If you have a GPS unit, Google Earth permits you to add waypoints and routes from most GPS units to the maps you create. You can also see the specific GPS location of a site by looking at the bottom of the page or map you have open while viewing Google Earth. Use the Google Earth user guide to obtain more details. In the guide, look at the details on how to add layers to the big picture, such as 3-D elevation. These details are in the user guide under terrain. Another useful feature to explore is measuring distances by drawing lines on the mapping program, then using the ruler selection to determine the distance between points. This program allows you to obtain driving directions from your driveway to a trailhead or hunting area. After you have created personalized maps, you can also email the images to share details with others. Much of this work is completed with a mouse click, and the entire program is very user friendly. See the tutorials and frequently asked questions (FAQ) sections if you need more information on what the search permits and offers to users.

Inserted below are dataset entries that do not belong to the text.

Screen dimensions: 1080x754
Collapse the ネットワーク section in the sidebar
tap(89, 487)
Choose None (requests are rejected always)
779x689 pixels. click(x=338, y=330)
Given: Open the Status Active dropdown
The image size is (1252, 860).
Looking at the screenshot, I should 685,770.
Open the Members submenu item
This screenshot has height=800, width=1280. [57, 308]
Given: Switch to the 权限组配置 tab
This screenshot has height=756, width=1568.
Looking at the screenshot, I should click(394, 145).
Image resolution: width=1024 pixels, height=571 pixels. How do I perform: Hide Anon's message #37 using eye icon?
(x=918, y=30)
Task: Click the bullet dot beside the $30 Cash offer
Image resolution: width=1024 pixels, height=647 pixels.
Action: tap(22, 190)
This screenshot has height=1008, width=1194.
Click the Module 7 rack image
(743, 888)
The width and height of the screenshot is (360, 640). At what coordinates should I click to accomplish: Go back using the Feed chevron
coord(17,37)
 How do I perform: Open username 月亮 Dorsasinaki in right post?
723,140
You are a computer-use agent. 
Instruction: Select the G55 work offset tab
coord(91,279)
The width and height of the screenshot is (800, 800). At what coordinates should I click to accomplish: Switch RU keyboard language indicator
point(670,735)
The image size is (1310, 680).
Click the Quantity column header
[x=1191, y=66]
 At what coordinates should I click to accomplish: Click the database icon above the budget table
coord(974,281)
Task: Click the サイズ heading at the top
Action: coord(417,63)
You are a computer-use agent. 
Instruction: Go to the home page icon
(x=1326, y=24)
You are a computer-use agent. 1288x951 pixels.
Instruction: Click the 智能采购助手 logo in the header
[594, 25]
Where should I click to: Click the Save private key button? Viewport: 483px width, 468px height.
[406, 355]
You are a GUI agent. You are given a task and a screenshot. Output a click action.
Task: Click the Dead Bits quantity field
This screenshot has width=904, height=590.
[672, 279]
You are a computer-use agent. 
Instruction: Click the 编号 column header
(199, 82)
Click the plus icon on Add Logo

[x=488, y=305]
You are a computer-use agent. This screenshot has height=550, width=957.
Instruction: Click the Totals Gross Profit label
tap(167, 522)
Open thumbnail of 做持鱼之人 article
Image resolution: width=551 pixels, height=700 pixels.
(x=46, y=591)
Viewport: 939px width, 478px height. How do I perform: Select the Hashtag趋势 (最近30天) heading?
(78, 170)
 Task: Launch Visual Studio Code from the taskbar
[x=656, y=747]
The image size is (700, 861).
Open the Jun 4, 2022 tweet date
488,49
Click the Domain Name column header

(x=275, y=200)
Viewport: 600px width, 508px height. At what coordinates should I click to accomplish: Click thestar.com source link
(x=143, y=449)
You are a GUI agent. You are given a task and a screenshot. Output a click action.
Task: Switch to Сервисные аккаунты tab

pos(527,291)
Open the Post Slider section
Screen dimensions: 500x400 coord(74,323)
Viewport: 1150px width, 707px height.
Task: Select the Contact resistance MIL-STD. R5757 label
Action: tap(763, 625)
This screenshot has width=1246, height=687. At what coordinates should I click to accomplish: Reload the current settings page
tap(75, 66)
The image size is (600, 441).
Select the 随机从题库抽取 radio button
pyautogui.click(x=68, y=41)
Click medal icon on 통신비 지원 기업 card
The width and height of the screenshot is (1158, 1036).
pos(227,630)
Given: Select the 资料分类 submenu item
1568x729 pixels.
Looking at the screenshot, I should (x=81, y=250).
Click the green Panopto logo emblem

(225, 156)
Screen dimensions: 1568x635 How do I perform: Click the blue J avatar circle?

The site offers one other aid that many hunters will enjoy. While I did not see deer and standard hang-on treestands on possible hunting property, I have noted where other hunters have placed food plots, tower stands and built access roads. This has helped me determine areas for me to hunt, and sometimes decide where to place food plots on the properties I manage. I saw ponds on two properties that I had no idea were even there, and this information helped me decide where to locate wildlife watering sites on a property I manage. I've also looked at valleys, saddles, and obstacles that naturally funnel deer onto a farm that I hunt.  Thanks to Google Earth, taking a look at what my neighbors have on their hunting properties has been useful for getting the big picture on possible game movement patterns in the region. This strategy is most useful when planning hunts for deer that are being pressured.

There are other useful options for hunters using this mapping program. You can save icons on your screen to customize your maps, plus add and store notes.  It is easy to click and drag to move around in areas, and this makes using the site fast and easy for most. The field-of-view permits a zoom in to a degree that it's easy to distinguish trees, open hayfields, and idle CRP ground in many areas. All of this is useful information when planning a hunt. On the down side, clouds present when the satellite passed overhead have obscured some images and the details that hunters might be seeking. You could possibly have to wait three or more years to see the upgraded view.

Information is important when planning any hunt. Google Earth adds a new route to this important information, and hunters everywhere are taking a more detailed look.